Depuis deux siècles, on a produit un travail exégétique très poussé sur les écrits du Nouveau Testament, qui témoignent objectivement d'un large faisceau d'interprétations sur Jésus, autant de témoignages de foi des premières communautés chrétiennes. Ainsi peut-on actuellement faire assez bien la différence entre le Jésus historique et le Jésus de la foi des premiers chrétiens.
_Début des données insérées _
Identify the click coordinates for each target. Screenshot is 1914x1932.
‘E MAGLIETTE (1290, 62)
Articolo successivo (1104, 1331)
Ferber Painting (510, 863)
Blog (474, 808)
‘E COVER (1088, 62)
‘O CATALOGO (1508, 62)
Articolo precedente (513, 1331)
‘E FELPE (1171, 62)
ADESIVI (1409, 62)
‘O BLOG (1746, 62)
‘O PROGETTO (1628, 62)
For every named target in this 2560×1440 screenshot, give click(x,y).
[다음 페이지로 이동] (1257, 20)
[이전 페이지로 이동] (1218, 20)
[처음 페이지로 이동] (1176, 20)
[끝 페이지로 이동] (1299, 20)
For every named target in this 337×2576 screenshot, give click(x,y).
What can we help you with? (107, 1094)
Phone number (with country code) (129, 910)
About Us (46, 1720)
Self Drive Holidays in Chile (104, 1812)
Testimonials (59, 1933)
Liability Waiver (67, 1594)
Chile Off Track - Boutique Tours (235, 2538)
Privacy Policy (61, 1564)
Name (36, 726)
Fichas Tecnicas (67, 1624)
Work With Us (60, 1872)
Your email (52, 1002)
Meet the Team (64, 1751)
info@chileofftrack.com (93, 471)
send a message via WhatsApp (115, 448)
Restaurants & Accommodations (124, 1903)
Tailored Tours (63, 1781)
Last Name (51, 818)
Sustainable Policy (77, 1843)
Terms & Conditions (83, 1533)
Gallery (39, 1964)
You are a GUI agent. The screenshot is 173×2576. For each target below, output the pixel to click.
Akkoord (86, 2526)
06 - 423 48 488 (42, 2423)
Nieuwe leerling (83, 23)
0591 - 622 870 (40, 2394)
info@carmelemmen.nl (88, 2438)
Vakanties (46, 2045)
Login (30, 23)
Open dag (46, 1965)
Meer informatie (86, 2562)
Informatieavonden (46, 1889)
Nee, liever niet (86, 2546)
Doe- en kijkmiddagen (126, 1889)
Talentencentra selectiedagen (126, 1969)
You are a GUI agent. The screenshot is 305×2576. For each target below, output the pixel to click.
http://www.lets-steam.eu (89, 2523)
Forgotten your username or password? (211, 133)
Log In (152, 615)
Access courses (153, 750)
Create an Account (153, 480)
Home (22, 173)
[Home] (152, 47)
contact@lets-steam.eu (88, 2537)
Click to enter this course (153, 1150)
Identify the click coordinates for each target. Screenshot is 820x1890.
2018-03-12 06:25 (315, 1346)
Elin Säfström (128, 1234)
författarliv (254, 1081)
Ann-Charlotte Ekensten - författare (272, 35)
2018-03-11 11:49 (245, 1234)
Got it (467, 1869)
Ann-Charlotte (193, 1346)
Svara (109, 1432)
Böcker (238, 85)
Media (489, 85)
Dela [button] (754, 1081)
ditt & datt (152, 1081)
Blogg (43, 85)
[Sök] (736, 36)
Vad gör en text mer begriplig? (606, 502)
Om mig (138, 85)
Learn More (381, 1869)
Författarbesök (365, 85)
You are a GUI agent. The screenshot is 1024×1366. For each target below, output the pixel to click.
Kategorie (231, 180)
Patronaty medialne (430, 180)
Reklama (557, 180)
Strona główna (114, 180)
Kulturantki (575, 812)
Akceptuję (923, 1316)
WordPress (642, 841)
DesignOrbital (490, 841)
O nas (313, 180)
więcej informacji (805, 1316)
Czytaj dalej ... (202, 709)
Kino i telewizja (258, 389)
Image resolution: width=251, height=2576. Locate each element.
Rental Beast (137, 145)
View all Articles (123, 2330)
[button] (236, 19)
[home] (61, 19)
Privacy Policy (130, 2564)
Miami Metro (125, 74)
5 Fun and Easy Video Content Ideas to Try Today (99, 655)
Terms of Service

Les interprétations multiples et différenciées que professent les auteurs et leurs communautés dans leurs langages, leur culture et situations singulières, s'imposent-elles aujourd'hui telles quelles alors que nous sommes dans un contexte très différent du leur ou devons-nous surtout retenir le mouvement de foi qui les a conduits à proclamer à leur manière que pour elles Jésus était « voie, vérité et vie » ? Si oui, ce qu'elles font dire au ressuscité (ses affirmations, ses discours, ses consignes qui sont en grand nombre) n'est-ce pas la formulation de ce qu'elles estiment être leur propre fidélité à son égard ? En effet Jésus n'étant plus physiquement là, il leur a fallu en leur temps inventer des façons de vivre et de croire en communauté dans l'esprit de leur maître.

Si l'exégèse manifeste ainsi que les paroles du ressuscité sont les fruits divers de la méditation de ses disciples, dès lors comment l'Eglise catholique peut-elle revendiquer que son autocompréhension actuelle corresponde à une volonté expresse du Christ et de Dieu ? Il y a même plus : comment ne voit-elle pas que les dogmes christologiques des IVe et Ve siècles qui se réclament du Nouveau Testament excèdent de beaucoup les affirmations de celui-ci concernant l'identité de Jésus ? Il en en est de même pour les ministères dont les formes étaient à l'origine très différenciées, sans rapport avec la forme épiscopale qui est apparue au second siècle et qui a été par la suite fortement sacralisée. Il en va pareillement pour l'eucharistie catholique : quel rapport entre ce qu'en dit la doctrine officielle de Rome et le dernier repas de Jésus à la veille de sa mort ?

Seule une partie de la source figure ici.